> THE PROBLEM: In the entries that follow, repeat exactly the lines from the one that has "This screenshot has width=360, height=124." through the one that has "Given: Toggle record", but omit pictures.
[[ SUPPLIED INFORMATION open ]]
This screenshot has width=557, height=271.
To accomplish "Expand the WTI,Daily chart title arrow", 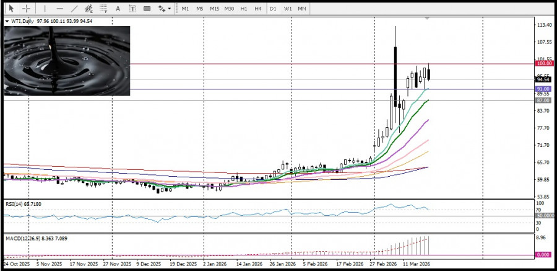I will click(7, 21).
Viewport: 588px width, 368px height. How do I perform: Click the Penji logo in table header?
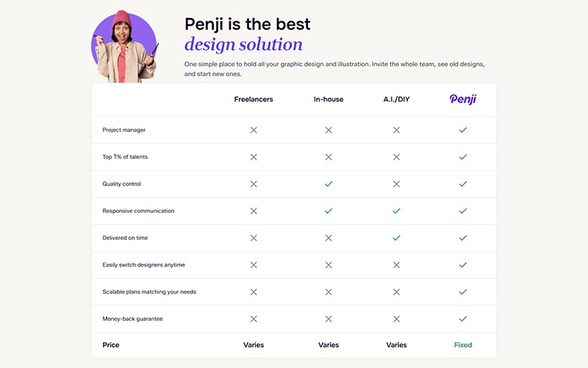(463, 99)
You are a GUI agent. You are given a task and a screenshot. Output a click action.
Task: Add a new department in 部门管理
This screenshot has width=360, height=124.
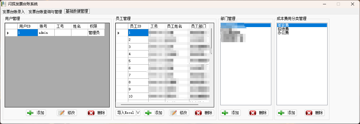[x=231, y=113]
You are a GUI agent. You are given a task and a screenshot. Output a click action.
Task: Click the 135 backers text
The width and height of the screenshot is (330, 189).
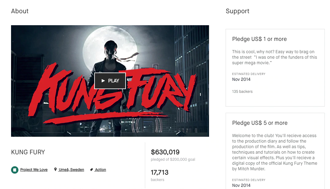pos(242,92)
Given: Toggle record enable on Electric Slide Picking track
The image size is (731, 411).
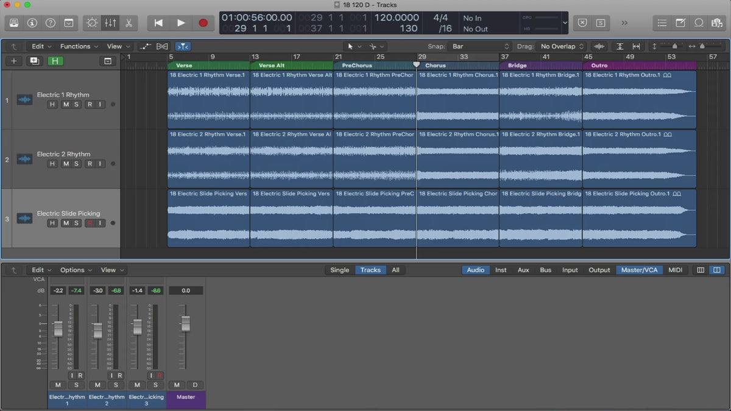Looking at the screenshot, I should click(x=90, y=223).
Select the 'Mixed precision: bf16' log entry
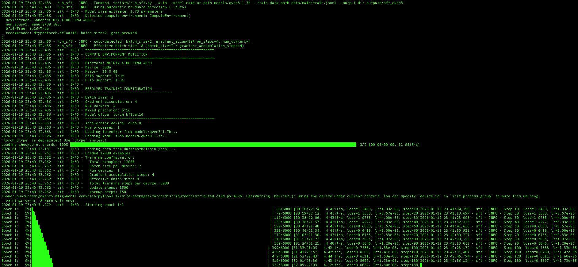Image resolution: width=578 pixels, height=267 pixels. pyautogui.click(x=108, y=110)
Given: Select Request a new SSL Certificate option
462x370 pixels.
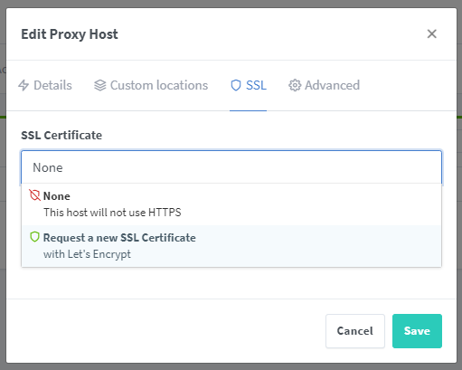Looking at the screenshot, I should click(x=231, y=246).
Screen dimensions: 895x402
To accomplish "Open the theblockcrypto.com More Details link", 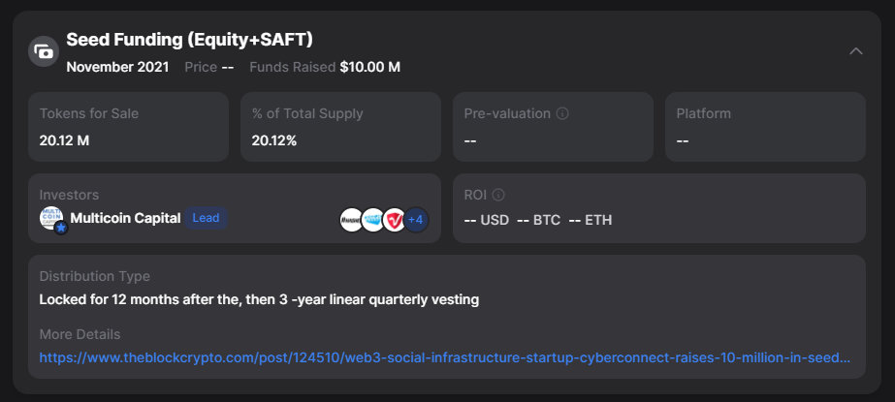I will coord(445,357).
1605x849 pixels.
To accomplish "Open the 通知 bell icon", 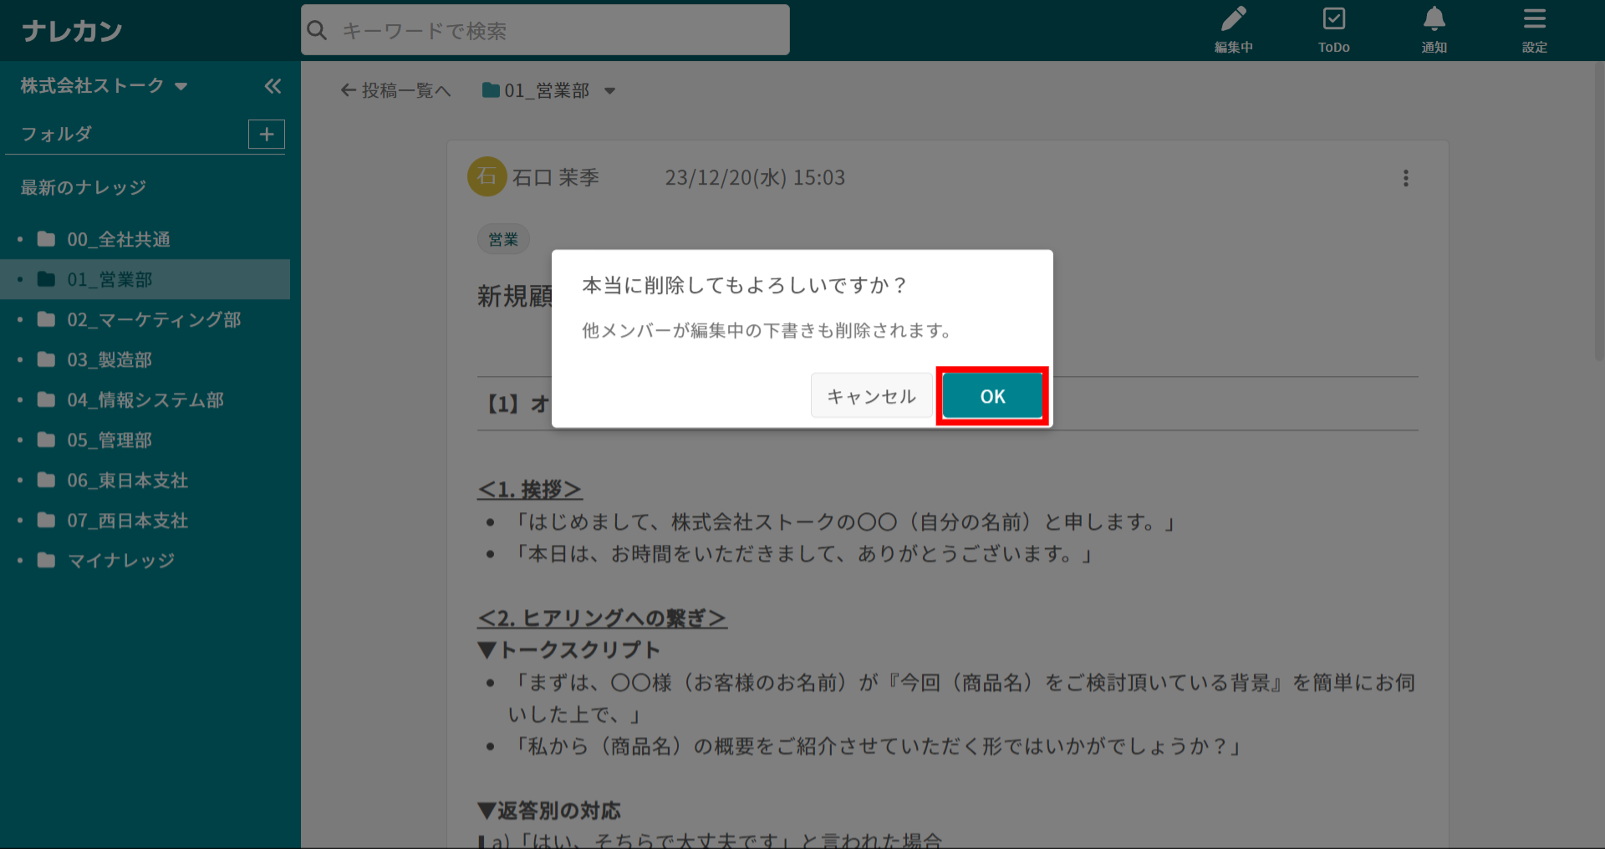I will click(1434, 30).
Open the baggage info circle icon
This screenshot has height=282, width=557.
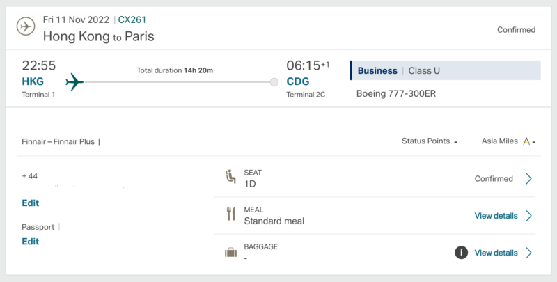pyautogui.click(x=461, y=253)
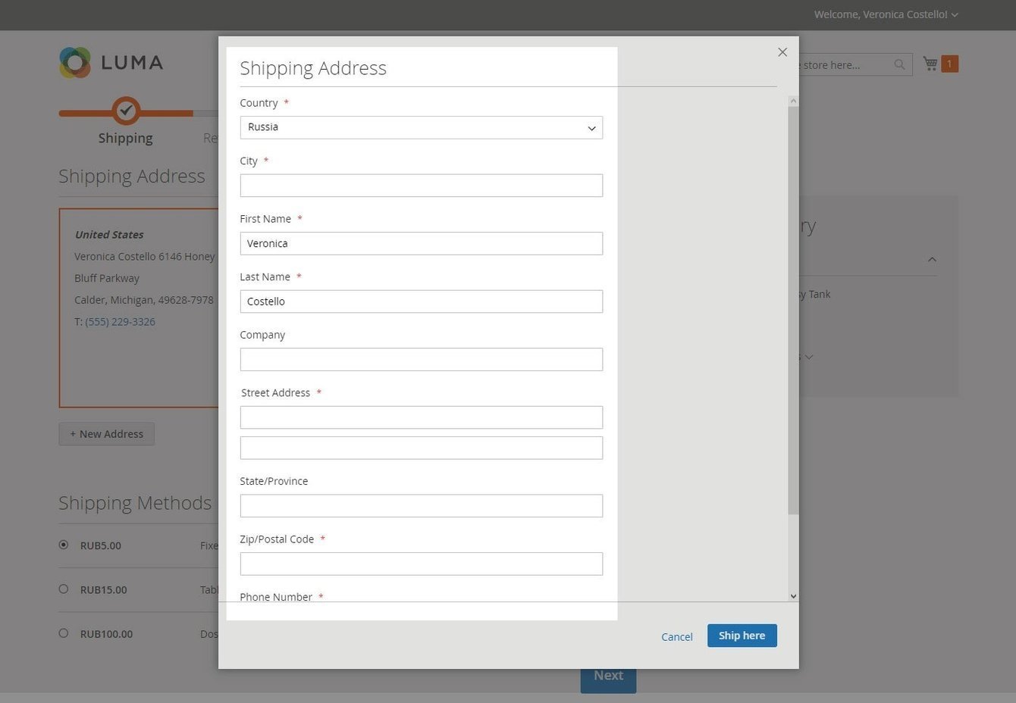Close the Shipping Address modal with X
1016x703 pixels.
[x=782, y=52]
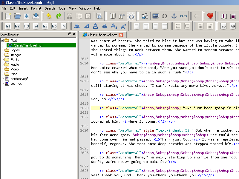Image resolution: width=239 pixels, height=179 pixels.
Task: Click the Insert Link chain icon
Action: 183,16
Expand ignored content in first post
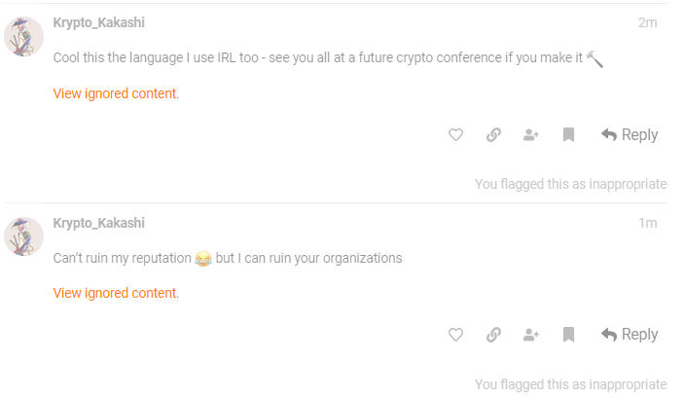 (116, 94)
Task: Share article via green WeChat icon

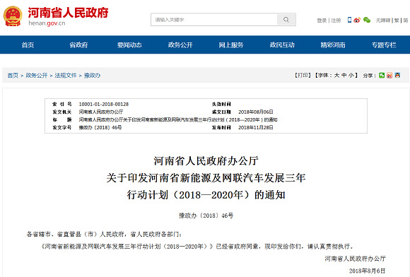Action: tap(382, 76)
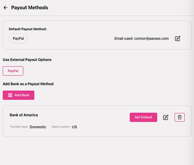The image size is (194, 165).
Task: Choose the pink-outlined PayPal external payout option
Action: click(x=13, y=71)
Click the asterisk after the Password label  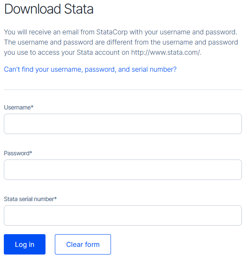pyautogui.click(x=31, y=152)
[[ SUPPLIED INFORMATION closed ]]
> YOUR RESPONSE:
This screenshot has width=360, height=124.
[x=231, y=113]
You are a GUI agent. You are given a task and a screenshot. Output a click action.
Task: Click the 135 backers text
The width and height of the screenshot is (330, 189).
pos(242,92)
Given: Toggle record enable on Electric Slide Picking track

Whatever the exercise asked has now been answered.